- [Task brief]:
Which of the lines below holds the string "column"? Copy every line that does.

- [Input]:
---------------
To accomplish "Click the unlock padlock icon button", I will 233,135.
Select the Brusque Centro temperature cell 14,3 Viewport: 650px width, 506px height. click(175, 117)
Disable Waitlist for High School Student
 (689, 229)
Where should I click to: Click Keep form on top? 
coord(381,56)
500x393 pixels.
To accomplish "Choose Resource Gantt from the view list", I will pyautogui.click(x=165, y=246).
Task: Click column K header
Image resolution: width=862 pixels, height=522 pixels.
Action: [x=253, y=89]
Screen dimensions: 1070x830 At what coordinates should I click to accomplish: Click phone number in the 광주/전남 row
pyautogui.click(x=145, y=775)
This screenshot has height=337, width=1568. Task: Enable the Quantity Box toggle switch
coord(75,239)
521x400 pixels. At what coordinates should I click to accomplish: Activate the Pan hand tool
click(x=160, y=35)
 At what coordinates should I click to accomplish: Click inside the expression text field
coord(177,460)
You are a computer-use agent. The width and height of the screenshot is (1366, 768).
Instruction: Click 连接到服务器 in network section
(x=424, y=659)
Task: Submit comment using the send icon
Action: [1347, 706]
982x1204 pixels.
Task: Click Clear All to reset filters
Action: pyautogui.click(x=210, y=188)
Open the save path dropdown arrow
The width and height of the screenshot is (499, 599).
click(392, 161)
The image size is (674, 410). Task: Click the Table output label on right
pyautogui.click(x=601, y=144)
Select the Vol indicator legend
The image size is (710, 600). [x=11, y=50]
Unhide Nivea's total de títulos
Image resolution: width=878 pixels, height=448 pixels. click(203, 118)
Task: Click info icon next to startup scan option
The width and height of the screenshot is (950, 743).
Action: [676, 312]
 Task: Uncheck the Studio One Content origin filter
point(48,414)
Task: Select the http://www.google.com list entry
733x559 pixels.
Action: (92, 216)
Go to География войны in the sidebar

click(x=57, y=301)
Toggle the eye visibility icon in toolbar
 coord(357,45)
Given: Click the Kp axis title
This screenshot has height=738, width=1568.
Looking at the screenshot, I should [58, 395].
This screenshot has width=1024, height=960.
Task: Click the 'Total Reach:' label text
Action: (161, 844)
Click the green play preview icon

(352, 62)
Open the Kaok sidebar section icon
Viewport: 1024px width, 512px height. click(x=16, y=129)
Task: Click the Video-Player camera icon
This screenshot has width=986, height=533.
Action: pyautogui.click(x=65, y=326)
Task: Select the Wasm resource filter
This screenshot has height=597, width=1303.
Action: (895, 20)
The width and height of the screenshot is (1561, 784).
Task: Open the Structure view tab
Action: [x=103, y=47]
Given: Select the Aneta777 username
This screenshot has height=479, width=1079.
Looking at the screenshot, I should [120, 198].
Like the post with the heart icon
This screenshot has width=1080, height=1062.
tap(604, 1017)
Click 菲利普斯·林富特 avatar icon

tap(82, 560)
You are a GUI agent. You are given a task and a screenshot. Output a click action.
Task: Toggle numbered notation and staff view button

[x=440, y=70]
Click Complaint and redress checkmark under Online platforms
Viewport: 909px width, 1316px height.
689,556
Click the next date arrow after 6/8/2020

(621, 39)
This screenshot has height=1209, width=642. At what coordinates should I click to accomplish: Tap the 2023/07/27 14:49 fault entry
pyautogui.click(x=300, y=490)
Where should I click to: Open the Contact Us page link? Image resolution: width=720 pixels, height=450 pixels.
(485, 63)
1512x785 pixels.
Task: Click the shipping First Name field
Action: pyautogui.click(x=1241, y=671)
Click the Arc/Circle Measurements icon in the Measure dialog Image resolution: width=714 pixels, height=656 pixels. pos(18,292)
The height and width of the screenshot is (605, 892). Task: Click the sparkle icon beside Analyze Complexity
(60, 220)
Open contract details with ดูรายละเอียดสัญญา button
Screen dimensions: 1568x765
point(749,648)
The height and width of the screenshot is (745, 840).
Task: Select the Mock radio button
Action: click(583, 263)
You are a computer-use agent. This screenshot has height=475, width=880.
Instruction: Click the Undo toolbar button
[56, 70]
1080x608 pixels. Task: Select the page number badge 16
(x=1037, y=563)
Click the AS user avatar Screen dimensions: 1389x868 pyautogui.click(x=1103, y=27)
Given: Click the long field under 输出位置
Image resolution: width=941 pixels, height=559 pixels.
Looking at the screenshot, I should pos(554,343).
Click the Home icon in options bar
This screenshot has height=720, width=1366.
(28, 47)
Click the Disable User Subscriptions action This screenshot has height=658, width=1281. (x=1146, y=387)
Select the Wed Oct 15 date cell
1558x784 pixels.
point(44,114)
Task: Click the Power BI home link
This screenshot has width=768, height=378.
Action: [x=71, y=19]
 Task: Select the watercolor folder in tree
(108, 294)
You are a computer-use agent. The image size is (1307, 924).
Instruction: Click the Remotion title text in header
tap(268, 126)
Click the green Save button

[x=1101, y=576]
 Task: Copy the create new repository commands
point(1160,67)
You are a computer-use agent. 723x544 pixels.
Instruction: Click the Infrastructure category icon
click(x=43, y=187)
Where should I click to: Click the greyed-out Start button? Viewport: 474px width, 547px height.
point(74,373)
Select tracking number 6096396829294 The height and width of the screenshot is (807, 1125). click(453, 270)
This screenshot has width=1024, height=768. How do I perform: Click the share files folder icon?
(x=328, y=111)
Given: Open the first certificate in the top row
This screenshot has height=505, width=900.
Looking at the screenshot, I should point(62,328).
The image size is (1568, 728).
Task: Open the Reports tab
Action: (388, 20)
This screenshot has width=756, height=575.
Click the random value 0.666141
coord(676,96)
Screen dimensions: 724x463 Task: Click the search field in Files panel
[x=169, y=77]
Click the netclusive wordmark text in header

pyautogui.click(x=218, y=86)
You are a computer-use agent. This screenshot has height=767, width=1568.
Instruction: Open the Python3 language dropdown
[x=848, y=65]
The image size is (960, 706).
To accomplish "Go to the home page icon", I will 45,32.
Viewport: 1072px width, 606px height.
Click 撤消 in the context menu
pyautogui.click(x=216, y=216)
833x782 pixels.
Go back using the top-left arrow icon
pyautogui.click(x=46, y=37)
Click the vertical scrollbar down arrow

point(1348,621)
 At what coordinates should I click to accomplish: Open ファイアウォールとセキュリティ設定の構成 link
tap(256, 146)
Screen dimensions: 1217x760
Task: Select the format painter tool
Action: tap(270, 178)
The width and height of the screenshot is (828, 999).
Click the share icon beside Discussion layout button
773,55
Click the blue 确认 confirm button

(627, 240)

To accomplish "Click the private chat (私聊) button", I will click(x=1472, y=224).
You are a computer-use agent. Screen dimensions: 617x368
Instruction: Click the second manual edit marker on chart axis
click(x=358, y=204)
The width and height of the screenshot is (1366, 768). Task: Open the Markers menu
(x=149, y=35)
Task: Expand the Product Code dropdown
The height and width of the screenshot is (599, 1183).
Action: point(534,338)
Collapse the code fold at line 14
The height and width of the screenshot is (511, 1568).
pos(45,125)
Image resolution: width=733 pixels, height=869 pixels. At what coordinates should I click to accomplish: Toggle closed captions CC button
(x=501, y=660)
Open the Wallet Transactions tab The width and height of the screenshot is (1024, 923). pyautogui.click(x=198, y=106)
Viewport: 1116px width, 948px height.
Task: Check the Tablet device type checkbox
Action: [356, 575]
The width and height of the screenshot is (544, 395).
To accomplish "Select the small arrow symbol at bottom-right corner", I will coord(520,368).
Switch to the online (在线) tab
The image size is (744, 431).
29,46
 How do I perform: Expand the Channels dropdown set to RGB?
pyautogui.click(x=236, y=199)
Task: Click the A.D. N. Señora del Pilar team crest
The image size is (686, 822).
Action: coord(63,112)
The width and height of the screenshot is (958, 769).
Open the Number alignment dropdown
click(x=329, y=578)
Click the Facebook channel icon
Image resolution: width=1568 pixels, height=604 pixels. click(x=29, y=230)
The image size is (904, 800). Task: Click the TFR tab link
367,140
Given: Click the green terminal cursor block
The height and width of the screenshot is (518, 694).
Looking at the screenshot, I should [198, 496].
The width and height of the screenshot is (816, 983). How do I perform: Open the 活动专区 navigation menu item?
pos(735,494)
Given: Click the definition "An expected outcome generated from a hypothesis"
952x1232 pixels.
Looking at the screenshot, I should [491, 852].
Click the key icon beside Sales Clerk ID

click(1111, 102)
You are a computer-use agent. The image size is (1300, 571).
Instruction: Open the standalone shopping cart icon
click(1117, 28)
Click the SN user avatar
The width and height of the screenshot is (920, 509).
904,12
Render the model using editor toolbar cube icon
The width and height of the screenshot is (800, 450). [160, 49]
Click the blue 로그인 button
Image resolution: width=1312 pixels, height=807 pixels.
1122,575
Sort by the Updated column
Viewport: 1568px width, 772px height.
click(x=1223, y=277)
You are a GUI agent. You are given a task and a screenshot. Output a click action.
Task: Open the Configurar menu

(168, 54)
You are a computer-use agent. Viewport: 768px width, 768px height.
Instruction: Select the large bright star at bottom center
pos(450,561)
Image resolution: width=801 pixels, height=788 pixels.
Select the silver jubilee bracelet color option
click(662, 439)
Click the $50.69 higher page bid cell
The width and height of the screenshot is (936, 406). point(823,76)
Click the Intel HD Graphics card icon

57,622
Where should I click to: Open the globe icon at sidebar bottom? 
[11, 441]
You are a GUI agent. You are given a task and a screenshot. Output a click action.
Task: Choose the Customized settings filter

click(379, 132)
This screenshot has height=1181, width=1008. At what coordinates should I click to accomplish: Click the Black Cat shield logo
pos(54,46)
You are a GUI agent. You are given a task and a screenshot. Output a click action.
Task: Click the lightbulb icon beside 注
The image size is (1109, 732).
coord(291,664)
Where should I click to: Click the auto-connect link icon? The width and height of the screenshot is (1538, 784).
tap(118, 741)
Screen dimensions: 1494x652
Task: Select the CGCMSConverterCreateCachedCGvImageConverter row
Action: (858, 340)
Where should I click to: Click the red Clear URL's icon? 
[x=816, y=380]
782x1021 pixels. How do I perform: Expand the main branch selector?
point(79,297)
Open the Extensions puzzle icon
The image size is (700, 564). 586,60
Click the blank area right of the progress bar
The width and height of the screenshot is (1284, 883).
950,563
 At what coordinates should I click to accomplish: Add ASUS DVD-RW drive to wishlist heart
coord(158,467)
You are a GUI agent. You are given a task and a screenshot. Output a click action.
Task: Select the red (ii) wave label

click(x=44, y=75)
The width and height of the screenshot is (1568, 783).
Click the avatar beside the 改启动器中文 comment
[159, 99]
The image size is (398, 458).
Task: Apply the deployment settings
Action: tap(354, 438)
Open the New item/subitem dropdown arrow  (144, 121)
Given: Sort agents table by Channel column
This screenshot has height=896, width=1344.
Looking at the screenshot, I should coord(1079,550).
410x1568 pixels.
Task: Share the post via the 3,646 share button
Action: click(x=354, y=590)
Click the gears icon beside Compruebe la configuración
---------------
- [Your solution]:
Task: Click column K header
Sort by the Updated column
Given: Sort agents table by Channel column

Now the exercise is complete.